# Shrimping in myrtles beach



## Stingray19 (Aug 15, 2010)

Where is the best place to fish, as well what us the best time to do it at?


----------



## SmoothLures (Feb 13, 2008)

Are you wanting to fill a cooler with shrimp? I should point out the out of state shrimp baiting license is $500. You take your boat back in the creeks, stake out an area, throw bait balls near the stakes, wait a while, then throw your net over them. You'll likely do better to just buy however much shrimp you want at a cheap price. 

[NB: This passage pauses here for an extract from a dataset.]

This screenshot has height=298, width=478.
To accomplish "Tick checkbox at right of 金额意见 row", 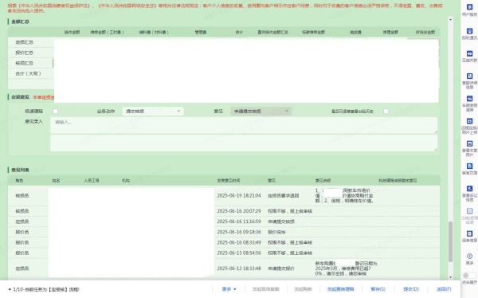I will tap(386, 112).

Or are you wanting some shrimp for bait?


----------



## Flytyingguy1 (Sep 8, 2009)

Agreed You don't want to go Shrimping without a License because if you get caught those shimp will cost you a ton of $$! 
Your better off taking a ride down to Georgetown & buy them of the shrip boats.


----------



## bluefish1928 (Jun 9, 2007)

With a regular fishing license and a cast net u can cast net around any marsh area- MI, Cherry grove, bridge to garden city, pawley's island, and that area leading into litchfield beach.

cast net around- sometimes shrimp do jump out of the water helping u find where they are

u will get muddy though


----------



## sstr27 (Aug 28, 2010)

Can you still throw a cast net for shrimp (for eating, not bait) without baiting during the baiting season? Don't want to by that OOS license but do want to throw a net!


----------



## SmoothLures (Feb 13, 2008)

sstr27 said:


> Can you still throw a cast net for shrimp (for eating, not bait) without baiting during the baiting season? Don't want to by that OOS license but do want to throw a net!


Yes you can.


----------



## Too Busy (Sep 7, 2007)

SmoothLures said:


> Yes you can.


Just don't have any fishmeal or bait binder anywhere nearby. blind casting at low tide can produce some pretty good numbers


----------



## mhebbard (Aug 15, 2010)

Too Busy said:


> Just don't have any fishmeal or bait binder anywhere nearby. blind casting at low tide can produce some pretty good numbers


x2 - creek mouths, etc. have been good targets for me. Watch out for oysters!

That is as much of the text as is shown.